/---

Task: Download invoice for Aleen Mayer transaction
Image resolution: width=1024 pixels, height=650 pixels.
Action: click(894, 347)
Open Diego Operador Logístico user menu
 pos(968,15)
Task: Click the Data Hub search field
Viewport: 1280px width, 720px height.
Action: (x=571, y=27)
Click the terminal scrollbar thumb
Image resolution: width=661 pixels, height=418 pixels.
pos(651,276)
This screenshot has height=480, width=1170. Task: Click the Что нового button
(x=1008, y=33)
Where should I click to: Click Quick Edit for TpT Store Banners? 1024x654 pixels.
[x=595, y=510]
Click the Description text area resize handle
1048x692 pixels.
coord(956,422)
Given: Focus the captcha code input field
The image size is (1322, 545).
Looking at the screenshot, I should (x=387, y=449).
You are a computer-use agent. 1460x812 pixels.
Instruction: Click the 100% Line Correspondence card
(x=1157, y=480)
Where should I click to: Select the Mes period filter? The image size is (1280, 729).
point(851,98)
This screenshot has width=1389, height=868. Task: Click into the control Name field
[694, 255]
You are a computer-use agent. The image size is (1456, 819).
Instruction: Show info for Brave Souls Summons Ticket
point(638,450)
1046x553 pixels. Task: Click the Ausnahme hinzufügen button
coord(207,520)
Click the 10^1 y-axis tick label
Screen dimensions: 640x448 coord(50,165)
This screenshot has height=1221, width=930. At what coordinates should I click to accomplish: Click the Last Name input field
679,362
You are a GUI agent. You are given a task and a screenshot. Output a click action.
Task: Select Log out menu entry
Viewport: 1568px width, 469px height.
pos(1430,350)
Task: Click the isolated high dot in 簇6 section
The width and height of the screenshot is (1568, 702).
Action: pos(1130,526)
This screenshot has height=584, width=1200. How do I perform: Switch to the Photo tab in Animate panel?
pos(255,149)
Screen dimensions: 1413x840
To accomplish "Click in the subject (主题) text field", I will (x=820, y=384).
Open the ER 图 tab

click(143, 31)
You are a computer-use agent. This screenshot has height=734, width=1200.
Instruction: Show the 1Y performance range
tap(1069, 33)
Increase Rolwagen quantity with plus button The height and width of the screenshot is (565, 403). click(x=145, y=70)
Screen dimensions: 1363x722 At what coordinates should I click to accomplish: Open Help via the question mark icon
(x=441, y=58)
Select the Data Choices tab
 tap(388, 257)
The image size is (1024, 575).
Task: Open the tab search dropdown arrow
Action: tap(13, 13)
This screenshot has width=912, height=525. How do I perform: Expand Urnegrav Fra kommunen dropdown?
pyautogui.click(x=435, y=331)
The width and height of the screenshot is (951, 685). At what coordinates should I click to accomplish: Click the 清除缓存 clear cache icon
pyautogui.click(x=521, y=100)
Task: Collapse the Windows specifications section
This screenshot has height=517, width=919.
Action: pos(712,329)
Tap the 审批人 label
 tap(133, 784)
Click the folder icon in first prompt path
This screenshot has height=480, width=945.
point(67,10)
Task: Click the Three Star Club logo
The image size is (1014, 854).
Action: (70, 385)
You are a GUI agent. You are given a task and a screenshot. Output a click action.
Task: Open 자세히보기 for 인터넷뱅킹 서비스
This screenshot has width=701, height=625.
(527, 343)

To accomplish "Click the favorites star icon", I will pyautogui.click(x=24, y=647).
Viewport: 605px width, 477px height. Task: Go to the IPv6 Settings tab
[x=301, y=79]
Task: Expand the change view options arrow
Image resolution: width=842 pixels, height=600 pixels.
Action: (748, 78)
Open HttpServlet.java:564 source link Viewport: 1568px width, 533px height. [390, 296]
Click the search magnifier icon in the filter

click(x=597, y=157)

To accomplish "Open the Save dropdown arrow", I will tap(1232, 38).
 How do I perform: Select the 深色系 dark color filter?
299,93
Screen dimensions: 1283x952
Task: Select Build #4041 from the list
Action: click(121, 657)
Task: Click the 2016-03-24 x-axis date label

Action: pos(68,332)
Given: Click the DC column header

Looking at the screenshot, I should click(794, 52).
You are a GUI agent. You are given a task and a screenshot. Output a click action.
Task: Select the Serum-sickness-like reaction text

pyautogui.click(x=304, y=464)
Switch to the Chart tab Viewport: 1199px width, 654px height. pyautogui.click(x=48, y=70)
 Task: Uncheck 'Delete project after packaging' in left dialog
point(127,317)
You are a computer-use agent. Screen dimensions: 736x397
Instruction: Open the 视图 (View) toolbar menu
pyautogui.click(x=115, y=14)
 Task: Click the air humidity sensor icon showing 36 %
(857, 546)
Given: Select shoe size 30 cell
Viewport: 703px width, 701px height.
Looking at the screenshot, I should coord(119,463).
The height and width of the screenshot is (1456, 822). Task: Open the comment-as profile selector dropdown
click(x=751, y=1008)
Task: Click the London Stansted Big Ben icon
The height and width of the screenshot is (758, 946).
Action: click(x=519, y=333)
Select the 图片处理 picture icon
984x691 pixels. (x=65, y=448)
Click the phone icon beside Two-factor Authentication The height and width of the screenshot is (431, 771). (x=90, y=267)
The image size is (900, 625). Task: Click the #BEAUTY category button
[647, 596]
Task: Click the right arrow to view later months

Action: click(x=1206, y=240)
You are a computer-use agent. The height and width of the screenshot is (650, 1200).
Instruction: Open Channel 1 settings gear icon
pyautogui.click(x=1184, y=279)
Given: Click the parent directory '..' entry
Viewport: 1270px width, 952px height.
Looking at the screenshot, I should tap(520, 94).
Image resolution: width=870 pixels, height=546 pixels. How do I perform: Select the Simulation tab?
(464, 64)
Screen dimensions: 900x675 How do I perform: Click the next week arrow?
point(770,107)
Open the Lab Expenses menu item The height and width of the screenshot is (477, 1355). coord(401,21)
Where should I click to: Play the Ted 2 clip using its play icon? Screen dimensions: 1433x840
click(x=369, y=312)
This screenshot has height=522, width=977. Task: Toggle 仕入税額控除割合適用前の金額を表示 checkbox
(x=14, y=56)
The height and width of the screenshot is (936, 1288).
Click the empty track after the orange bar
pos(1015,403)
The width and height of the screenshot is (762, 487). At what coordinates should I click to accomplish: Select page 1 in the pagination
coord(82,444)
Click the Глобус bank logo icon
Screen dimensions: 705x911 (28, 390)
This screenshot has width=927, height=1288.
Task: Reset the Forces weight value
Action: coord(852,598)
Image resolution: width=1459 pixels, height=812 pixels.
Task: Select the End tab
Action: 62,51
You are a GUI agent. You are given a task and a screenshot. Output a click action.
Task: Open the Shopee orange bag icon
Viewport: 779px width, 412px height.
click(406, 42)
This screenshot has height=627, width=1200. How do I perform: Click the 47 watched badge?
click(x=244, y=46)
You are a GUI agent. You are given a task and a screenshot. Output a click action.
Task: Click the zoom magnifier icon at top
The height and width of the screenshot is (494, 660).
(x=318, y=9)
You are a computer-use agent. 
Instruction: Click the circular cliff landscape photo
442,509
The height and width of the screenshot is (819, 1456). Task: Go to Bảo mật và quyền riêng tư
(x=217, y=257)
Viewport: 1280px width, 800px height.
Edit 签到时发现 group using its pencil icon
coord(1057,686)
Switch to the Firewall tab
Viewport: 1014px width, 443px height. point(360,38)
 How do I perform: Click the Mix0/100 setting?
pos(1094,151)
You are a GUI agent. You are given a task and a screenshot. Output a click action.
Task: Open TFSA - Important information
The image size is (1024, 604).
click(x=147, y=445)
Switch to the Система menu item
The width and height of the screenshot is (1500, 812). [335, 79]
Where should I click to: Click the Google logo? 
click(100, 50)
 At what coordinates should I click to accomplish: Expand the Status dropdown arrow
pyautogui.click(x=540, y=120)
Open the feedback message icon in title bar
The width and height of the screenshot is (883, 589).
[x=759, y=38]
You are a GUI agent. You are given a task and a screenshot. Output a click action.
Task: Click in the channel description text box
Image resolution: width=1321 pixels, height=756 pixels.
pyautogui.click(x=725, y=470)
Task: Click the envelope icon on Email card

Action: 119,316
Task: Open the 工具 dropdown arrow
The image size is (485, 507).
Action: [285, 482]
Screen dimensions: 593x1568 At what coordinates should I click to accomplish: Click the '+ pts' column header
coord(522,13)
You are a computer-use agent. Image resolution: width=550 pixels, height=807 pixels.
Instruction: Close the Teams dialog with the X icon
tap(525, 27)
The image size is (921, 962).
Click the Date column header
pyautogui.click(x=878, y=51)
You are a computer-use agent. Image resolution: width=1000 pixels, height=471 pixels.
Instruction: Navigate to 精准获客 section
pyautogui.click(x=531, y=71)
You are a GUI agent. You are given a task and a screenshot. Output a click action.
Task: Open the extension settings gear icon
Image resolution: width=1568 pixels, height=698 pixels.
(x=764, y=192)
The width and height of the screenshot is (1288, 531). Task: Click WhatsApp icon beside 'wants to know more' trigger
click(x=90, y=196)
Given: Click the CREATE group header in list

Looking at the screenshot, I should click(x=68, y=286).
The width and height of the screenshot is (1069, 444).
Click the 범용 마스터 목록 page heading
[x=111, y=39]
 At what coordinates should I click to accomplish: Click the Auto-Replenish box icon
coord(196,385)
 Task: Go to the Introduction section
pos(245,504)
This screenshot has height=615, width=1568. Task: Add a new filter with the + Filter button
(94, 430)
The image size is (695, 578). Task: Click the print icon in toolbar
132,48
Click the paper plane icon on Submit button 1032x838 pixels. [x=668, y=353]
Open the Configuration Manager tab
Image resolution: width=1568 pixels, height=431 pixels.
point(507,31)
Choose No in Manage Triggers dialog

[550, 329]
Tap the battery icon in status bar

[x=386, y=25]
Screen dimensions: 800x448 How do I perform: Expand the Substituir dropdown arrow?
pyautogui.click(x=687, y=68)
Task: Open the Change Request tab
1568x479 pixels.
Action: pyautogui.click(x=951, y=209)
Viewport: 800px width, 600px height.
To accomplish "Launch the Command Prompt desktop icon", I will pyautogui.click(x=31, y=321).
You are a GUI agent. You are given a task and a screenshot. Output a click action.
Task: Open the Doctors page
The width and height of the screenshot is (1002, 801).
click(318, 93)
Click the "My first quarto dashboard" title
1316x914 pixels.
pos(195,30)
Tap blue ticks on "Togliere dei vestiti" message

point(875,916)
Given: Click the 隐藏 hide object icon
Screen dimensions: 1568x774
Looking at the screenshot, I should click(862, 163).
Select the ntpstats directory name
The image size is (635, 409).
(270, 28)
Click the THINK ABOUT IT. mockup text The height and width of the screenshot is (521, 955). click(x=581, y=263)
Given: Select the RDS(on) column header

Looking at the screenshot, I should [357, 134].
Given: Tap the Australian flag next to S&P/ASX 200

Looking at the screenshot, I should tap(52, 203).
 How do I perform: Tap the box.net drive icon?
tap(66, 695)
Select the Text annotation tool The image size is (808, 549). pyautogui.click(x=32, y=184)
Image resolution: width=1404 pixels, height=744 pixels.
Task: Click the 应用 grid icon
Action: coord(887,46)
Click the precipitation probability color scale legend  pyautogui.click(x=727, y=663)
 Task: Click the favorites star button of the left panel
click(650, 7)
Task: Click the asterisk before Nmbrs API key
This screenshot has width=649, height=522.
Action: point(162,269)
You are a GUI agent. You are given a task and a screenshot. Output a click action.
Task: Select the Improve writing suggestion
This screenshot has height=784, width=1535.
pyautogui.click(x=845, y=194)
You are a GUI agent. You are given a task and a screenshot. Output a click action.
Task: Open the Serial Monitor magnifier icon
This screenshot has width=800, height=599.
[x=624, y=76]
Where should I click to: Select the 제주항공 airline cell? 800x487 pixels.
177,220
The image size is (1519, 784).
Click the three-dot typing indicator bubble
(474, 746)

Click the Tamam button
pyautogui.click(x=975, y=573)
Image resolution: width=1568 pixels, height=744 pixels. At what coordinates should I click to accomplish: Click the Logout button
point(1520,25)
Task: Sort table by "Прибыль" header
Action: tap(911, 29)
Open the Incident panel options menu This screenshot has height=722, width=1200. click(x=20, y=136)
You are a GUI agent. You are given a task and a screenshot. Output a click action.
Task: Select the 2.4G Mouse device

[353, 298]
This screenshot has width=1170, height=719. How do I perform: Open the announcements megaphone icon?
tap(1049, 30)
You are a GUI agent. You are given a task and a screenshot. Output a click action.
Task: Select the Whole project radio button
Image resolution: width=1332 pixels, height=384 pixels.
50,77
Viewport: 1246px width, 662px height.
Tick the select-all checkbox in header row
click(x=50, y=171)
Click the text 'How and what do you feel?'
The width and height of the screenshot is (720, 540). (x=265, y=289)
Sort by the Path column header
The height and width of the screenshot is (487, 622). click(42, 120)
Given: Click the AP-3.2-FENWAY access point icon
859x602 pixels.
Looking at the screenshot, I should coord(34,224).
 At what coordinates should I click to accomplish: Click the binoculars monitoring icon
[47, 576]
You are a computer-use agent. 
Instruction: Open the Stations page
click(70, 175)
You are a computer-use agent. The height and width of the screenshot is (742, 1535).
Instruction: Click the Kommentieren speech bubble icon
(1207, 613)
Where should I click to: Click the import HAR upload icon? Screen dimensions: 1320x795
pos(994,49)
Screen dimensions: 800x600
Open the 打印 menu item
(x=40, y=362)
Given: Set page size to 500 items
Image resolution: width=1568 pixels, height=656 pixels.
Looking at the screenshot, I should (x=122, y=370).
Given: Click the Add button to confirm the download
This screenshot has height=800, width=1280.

\---

Look through the entries above for the word "entry". Copy every line where it shows up.

Task: Select Log out menu entry
Given: Click the parent directory '..' entry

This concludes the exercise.